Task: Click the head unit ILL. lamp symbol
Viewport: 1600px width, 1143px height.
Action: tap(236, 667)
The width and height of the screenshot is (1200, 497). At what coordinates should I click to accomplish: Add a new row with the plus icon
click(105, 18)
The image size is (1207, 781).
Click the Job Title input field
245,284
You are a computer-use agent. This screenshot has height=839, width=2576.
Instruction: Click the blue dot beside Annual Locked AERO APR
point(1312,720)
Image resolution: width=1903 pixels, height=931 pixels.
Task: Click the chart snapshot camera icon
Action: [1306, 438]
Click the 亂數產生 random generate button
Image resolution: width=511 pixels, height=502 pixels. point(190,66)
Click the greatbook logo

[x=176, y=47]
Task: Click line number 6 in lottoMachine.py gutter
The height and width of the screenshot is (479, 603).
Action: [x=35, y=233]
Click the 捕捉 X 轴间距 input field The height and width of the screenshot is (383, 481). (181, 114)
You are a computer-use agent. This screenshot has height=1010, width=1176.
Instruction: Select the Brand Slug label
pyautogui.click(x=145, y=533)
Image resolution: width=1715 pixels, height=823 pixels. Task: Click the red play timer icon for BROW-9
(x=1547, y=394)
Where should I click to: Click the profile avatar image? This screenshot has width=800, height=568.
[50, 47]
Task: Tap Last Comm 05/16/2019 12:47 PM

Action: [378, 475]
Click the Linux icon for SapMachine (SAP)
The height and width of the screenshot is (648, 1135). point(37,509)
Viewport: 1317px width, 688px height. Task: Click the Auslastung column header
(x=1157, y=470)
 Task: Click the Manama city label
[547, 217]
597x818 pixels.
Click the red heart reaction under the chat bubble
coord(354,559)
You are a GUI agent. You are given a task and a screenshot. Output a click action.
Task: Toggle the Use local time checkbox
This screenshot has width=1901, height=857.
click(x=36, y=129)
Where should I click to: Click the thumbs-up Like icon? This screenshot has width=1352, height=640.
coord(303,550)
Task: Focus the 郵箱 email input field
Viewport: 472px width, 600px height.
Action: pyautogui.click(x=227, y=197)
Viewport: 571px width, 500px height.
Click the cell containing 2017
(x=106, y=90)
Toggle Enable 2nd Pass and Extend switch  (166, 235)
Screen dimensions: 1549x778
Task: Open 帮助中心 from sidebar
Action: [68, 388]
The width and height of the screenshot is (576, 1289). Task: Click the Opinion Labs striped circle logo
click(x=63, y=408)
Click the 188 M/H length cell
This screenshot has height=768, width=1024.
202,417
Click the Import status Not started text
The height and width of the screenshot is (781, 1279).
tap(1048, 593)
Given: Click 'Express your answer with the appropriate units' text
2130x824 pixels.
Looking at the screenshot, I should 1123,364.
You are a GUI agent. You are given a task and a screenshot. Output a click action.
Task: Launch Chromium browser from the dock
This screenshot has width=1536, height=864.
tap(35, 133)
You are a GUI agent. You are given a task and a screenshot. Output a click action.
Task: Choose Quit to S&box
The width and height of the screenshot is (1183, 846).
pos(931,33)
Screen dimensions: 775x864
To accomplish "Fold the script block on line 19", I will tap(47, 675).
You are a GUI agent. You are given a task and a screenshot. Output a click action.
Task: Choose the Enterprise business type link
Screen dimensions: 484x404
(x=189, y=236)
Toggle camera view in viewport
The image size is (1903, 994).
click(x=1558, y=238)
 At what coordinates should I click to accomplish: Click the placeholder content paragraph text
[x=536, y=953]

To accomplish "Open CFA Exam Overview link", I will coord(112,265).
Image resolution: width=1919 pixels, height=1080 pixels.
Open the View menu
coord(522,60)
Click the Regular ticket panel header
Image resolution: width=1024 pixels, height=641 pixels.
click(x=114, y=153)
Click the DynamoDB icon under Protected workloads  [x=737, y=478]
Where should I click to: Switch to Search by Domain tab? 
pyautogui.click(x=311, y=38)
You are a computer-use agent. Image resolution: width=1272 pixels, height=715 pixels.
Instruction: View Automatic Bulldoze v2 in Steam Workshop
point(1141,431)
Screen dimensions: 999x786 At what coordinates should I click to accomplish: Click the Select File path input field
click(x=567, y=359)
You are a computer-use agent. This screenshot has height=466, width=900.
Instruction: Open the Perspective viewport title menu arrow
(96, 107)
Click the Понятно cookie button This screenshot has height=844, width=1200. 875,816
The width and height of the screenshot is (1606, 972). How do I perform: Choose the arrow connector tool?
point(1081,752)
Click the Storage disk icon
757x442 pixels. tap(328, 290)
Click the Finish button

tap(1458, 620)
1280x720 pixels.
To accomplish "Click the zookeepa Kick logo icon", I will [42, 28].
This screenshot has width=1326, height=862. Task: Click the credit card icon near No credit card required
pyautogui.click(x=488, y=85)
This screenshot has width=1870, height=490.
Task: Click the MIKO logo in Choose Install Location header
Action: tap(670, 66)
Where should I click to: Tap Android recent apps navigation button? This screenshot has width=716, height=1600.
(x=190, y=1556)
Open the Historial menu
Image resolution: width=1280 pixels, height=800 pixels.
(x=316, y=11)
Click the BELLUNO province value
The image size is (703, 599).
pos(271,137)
=-=-=-=-=
Each line of the listing is to be reproduced verbatim.

__ANSWER AREA__.
Task: Click the head unit ILL. lamp symbol
Viewport: 1600px width, 1143px height.
Action: tap(236, 667)
The width and height of the screenshot is (1200, 497). At what coordinates should I click to accomplish: Add a new row with the plus icon
click(105, 18)
The image size is (1207, 781).
Click the Job Title input field
245,284
You are a computer-use agent. This screenshot has height=839, width=2576.
Instruction: Click the blue dot beside Annual Locked AERO APR
point(1312,720)
Image resolution: width=1903 pixels, height=931 pixels.
Task: Click the chart snapshot camera icon
Action: [1306, 438]
Click the 亂數產生 random generate button
Image resolution: width=511 pixels, height=502 pixels. point(190,66)
Click the greatbook logo

[x=176, y=47]
Task: Click line number 6 in lottoMachine.py gutter
The height and width of the screenshot is (479, 603).
Action: [x=35, y=233]
Click the 捕捉 X 轴间距 input field The height and width of the screenshot is (383, 481). (181, 114)
You are a computer-use agent. This screenshot has height=1010, width=1176.
Instruction: Select the Brand Slug label
pyautogui.click(x=145, y=533)
Image resolution: width=1715 pixels, height=823 pixels. Task: Click the red play timer icon for BROW-9
(x=1547, y=394)
Where should I click to: Click the profile avatar image? This screenshot has width=800, height=568.
[50, 47]
Task: Tap Last Comm 05/16/2019 12:47 PM

Action: [378, 475]
Click the Linux icon for SapMachine (SAP)
The height and width of the screenshot is (648, 1135). point(37,509)
Viewport: 1317px width, 688px height. Task: Click the Auslastung column header
(x=1157, y=470)
 Task: Click the Manama city label
[547, 217]
597x818 pixels.
Click the red heart reaction under the chat bubble
coord(354,559)
You are a GUI agent. You are given a task and a screenshot. Output a click action.
Task: Toggle the Use local time checkbox
This screenshot has width=1901, height=857.
click(x=36, y=129)
Where should I click to: Click the thumbs-up Like icon? This screenshot has width=1352, height=640.
coord(303,550)
Task: Focus the 郵箱 email input field
Viewport: 472px width, 600px height.
Action: pyautogui.click(x=227, y=197)
Viewport: 571px width, 500px height.
Click the cell containing 2017
(x=106, y=90)
Toggle Enable 2nd Pass and Extend switch  (166, 235)
Screen dimensions: 1549x778
Task: Open 帮助中心 from sidebar
Action: [68, 388]
The width and height of the screenshot is (576, 1289). Task: Click the Opinion Labs striped circle logo
click(x=63, y=408)
Click the 188 M/H length cell
This screenshot has height=768, width=1024.
202,417
Click the Import status Not started text
The height and width of the screenshot is (781, 1279).
tap(1048, 593)
Given: Click 'Express your answer with the appropriate units' text
2130x824 pixels.
Looking at the screenshot, I should 1123,364.
You are a GUI agent. You are given a task and a screenshot. Output a click action.
Task: Launch Chromium browser from the dock
This screenshot has width=1536, height=864.
tap(35, 133)
You are a GUI agent. You are given a task and a screenshot. Output a click action.
Task: Choose Quit to S&box
The width and height of the screenshot is (1183, 846).
pos(931,33)
Screen dimensions: 775x864
To accomplish "Fold the script block on line 19", I will tap(47, 675).
You are a GUI agent. You are given a task and a screenshot. Output a click action.
Task: Choose the Enterprise business type link
Screen dimensions: 484x404
(x=189, y=236)
Toggle camera view in viewport
The image size is (1903, 994).
click(x=1558, y=238)
 At what coordinates should I click to accomplish: Click the placeholder content paragraph text
[x=536, y=953]

To accomplish "Open CFA Exam Overview link", I will coord(112,265).
Image resolution: width=1919 pixels, height=1080 pixels.
Open the View menu
coord(522,60)
Click the Regular ticket panel header
Image resolution: width=1024 pixels, height=641 pixels.
click(x=114, y=153)
Click the DynamoDB icon under Protected workloads  [x=737, y=478]
Where should I click to: Switch to Search by Domain tab? 
pyautogui.click(x=311, y=38)
You are a computer-use agent. Image resolution: width=1272 pixels, height=715 pixels.
Instruction: View Automatic Bulldoze v2 in Steam Workshop
point(1141,431)
Screen dimensions: 999x786 At what coordinates should I click to accomplish: Click the Select File path input field
click(x=567, y=359)
You are a computer-use agent. This screenshot has height=466, width=900.
Instruction: Open the Perspective viewport title menu arrow
(96, 107)
Click the Понятно cookie button This screenshot has height=844, width=1200. 875,816
The width and height of the screenshot is (1606, 972). How do I perform: Choose the arrow connector tool?
point(1081,752)
Click the Storage disk icon
757x442 pixels. tap(328, 290)
Click the Finish button

tap(1458, 620)
1280x720 pixels.
To accomplish "Click the zookeepa Kick logo icon", I will [42, 28].
This screenshot has width=1326, height=862. Task: Click the credit card icon near No credit card required
pyautogui.click(x=488, y=85)
This screenshot has width=1870, height=490.
Task: Click the MIKO logo in Choose Install Location header
Action: tap(670, 66)
Where should I click to: Tap Android recent apps navigation button? This screenshot has width=716, height=1600.
(x=190, y=1556)
Open the Historial menu
Image resolution: width=1280 pixels, height=800 pixels.
(x=316, y=11)
Click the BELLUNO province value
The image size is (703, 599).
pos(271,137)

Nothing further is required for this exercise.